American quinquennial agricultural survey

The Census of Agriculture is a census conducted every five years by the U.S. Department of Agriculture's National Agricultural Statistics Service (NASS) that provides the only source of uniform, comprehensive agricultural data for every county in the United States.

==Overview==
The census is a complete count of U.S. farms and ranches and the people who operate them. The Census looks at land use and ownership, operator characteristics, production practices, income and expenditures and many other areas. This picture, when compared to earlier censuses, helps to measure trends and new developments in the agricultural sector of the nation's economy.

Title 7 of the United States Code requires all those who receive a census report form to respond – even if they did not operate a farm or ranch during the census year. The same law protects the confidentiality of all census respondents. NASS uses the information only for statistical purposes and publishes data only in tabulated totals. The report cannot be used for purposes of taxation, investigation or regulation. The privacy of individual census records is also protected from disclosure through the Freedom of Information Act.

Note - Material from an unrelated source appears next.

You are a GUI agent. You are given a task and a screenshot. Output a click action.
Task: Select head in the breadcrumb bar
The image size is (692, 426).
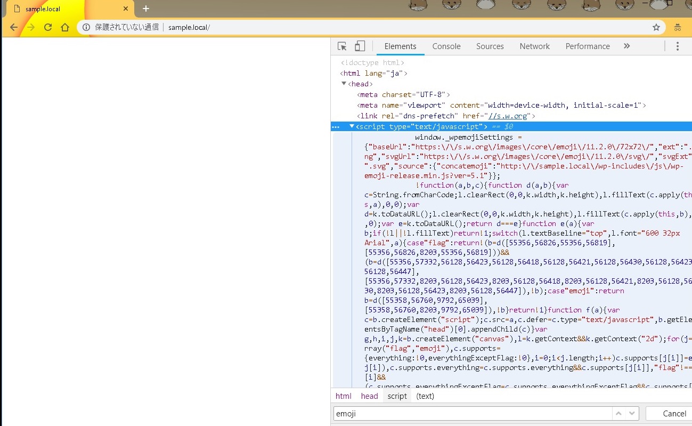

For census purposes, a farm is defined as a place from which $1,000 or more of agricultural products were produced and sold, or normally would have been sold, during the census year. This farm definition has changed nine times throughout history and the current definition has been in effect since 1974.

==History==
The first Census of Agriculture was taken in 1840 as part of the sixth decennial population census. The census remained a part of the decennial census through 1950, with separate mid-decade Censuses of Agriculture taken in 1925, 1935 and 1945. As time passed, census years were adjusted until the reference year coincided with the economic censuses covering other sectors of the nation's economy. Currently, the Census of Agriculture is conducted for years ending in 2 and 7.

The 1997 Census of Agriculture has historical significance because it was the first conducted by NASS after the 1997 Appropriations Act shifted responsibility of the Census of Agriculture from the U.S. Census Bureau, which is part of the U.S. Department of Commerce, to USDA.

==Uses of census data==
Census data is used by all those who serve farmers and rural communities – federal, state and local governments, agribusinesses, trade associations and many others. For instance:
- Companies and cooperatives use the information to determine the locations of facilities that will serve agricultural producers.
- Community planners use the information to target needed services to rural residents.
- USDA uses the information to ensure that local service centers are staffed at appropriate levels.
- Legislators use the information when shaping farm policies and programs.
- Farmers and ranchers use Census data to help make informed decisions about the future of their own operations.